The battle began. At first the Celts and Spaniards held their line but before too long the heavy Roman infantry broke through. Hannibal’s weak centre now bowed inwards and the Romans surged after the fleeing enemy.
The cavalry clashed on both sides of the infantry. The Numidian cavalry engaged with and inflicted heavy casualties on the Roman force on their wing. Their method of fighting was unusual – they would avoid engaging with the enemy and continually charge and retreat throwing spears and circling away to do this over and over again. Their light armour and great skill allowed them to do this without being caught by the more cumbersome heavy cavalry of the Romans.
Meanwhile Hasdrubal had virtually destroyed the cavalry on the other flank and charged across to support the Numidians. The Roman cavalry on seeing their approach, fled, Hasdrubal (not Hannibal’s brother – Hasdrubal was a popular name!) then left the Numidians to deal with the fleeing enemy and turned to aid the infantry.
By this time the Romans had forced their way deep into the enemy infantry line and now the heavy African infantry were aligned on their sides.
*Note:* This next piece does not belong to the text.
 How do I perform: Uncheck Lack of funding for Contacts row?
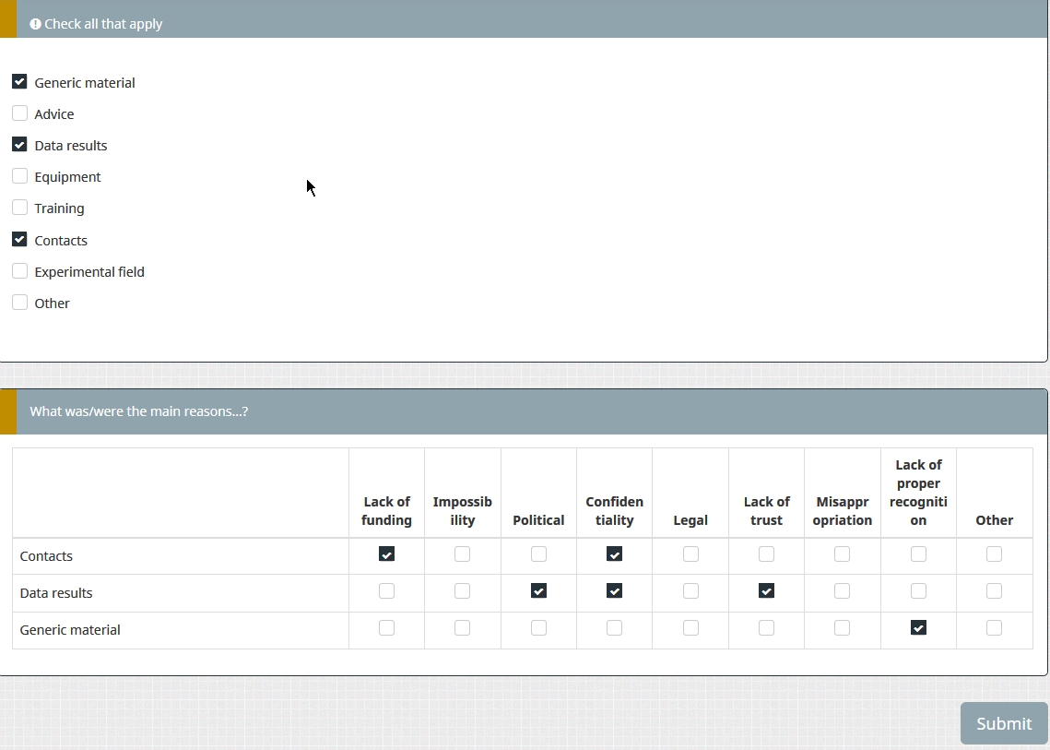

The Africans turned and attacked the flanks of the Roman force and soon the Carthaginian cavalry arrived and attacked their rear. The Roman infantry was surrounded – Hannibal’s ‘double envelopment’ was complete. The Roman’s were slaugtered – Polybius estimates that close to 70,000 Roman’s died at Cannae, including Paullus with Varro fleeing the battlefield. To this day this figure stands as the most men killed in a single day’s battle or in a more horrific context the equivalent of the nuclear bomb’s death toll at Hiroshima.
Hannibal also captured 10,000 Romans from their camp. He attempted to ransom these men back to Rome but the senate refused and they were put to death. Taranto and many of the coastal towns came over to Hannibal. Rome feared he would appear at their gates at any moment. But to the surprise of his enemies and his allies, Hannibal decided not to follow up his great win by attacking the eternal city.
Hannibal’s cavalry commander, Maharbal told his boss that if he seized the advantage now he would be dining in the Capitol in a matter of days. When Hannibal refused, Maharbal retorted that Hannibal knew how to win a battle but not how to follow up his victory. Whether Hannibal lost his opportunity to conclusively defeat his foe is still debated by historians today. The war against Rome would continue to be fought in Italy for more than a decade. Luckily our bike ride won’t last quite that long!